> _Source extract_:
►
That is, in each of the heat exchangers according to Embodiment 4, compared with a case where each thin-plate member 1 is a circular pipe internally having a circular flow channel whose cross-sectional area is equal to the sum of the cross-sectional areas of the flow channels 11, the flow rate of the refrigerant per flow channel 11 is small because the thin-plate members 1 each have a plurality of flow channels 11. The reduction in the flow rate of the refrigerant causes a phenomenon that the heat-transfer coefficient of each of the flow channels 11 becomes equal to the heat-transfer coefficient of the circular pipe. Consequently, the change in the phase of the refrigerant in each of the flow channels 11 is promoted.
Furthermore, even if each of the thin-plate members 1 has only one flow channel 11, the number of thin-plate members 1 can be made larger than the number of circular pipes, that is, the total number of flow channels 11 can be made larger than the number of circular pipes, because each of the thin-plate members 1 is thin. Thus, the flow rate of the refrigerant per flow channel 11 is reduced, and the reduction in the flow rate of the refrigerant causes the phenomenon that the heat-transfer coefficient of each of the flow channels 11 becomes equal to the heat-transfer coefficient of the circular pipe. Consequently, the change in the phase of the refrigerant in each of the flow channels 11 is promoted.
Thus, to maintain the performance of the refrigeration cycle while setting the quality of the refrigerant at the outlet of each of the flow channels 11 to about 1 or lower, the length of each of the plurality of thin-plate members 1 needs to be made shorter than that of the conventional heat exchanger.
◄
> _Raw records_:
►
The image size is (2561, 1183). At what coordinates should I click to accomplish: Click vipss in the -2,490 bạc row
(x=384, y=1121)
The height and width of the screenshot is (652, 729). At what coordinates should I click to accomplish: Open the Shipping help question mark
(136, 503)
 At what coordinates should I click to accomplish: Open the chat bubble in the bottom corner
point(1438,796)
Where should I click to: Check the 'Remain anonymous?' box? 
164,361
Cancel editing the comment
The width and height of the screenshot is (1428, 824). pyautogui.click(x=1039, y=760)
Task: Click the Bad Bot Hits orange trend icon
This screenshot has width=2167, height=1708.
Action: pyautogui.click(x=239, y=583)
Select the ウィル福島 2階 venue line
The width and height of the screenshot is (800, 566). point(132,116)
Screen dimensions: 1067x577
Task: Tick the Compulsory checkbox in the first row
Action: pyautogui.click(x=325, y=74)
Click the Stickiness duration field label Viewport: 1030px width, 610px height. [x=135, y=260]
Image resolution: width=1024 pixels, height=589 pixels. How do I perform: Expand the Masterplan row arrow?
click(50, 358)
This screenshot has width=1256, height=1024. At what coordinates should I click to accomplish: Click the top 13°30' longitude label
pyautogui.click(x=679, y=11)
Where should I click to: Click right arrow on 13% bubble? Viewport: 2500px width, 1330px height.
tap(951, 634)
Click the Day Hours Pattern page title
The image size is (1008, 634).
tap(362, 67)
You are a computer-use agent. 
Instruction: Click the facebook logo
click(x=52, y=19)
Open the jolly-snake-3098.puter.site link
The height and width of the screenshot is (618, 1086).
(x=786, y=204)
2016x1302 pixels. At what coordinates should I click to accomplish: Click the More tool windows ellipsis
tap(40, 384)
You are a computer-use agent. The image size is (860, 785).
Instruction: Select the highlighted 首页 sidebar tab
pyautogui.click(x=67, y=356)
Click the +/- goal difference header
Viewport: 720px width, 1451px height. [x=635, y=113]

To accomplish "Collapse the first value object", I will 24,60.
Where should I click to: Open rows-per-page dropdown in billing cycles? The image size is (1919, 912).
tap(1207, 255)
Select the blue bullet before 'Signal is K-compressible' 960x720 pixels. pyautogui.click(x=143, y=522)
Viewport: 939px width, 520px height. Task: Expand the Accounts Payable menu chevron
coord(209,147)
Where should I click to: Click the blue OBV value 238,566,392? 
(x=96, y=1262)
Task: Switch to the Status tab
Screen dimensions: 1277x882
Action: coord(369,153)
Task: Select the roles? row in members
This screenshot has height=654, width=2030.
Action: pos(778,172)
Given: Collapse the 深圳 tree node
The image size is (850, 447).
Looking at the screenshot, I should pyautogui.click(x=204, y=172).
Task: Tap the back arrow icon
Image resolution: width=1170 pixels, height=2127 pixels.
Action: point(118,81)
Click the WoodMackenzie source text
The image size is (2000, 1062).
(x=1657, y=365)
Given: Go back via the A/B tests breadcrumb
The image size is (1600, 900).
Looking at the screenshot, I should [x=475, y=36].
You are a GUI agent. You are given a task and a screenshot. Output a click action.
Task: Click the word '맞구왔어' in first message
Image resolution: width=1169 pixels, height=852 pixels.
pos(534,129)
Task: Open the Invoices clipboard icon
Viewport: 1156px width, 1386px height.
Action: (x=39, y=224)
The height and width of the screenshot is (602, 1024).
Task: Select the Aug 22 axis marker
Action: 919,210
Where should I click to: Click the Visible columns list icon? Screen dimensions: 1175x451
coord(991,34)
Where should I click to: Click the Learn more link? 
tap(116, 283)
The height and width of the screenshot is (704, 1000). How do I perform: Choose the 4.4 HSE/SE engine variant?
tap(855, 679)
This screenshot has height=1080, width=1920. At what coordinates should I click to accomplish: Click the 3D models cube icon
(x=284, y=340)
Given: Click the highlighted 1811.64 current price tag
◄
> _List of tasks_:
- a) In the heat exchanger passage, how must the length of each thin-plate member 1 compare with that of the conventional heat exchanger?
- b) Lay out as a numbered list the lines of the records, starting at the line that contains "Click the Stickiness" and ending at the line that contains "click(50, 358)". Leave out blank lines.
The heat exchanger passage and the records have nothing to do with each other.

> _Outputs for the tasks_:
- a) It needs to be made shorter than that of the conventional heat exchanger.

- b)
1. Click the Stickiness duration field label Viewport: 1030px width, 610px height. [x=135, y=260]
2. Image resolution: width=1024 pixels, height=589 pixels. How do I perform: Expand the Masterplan row arrow?
3. click(50, 358)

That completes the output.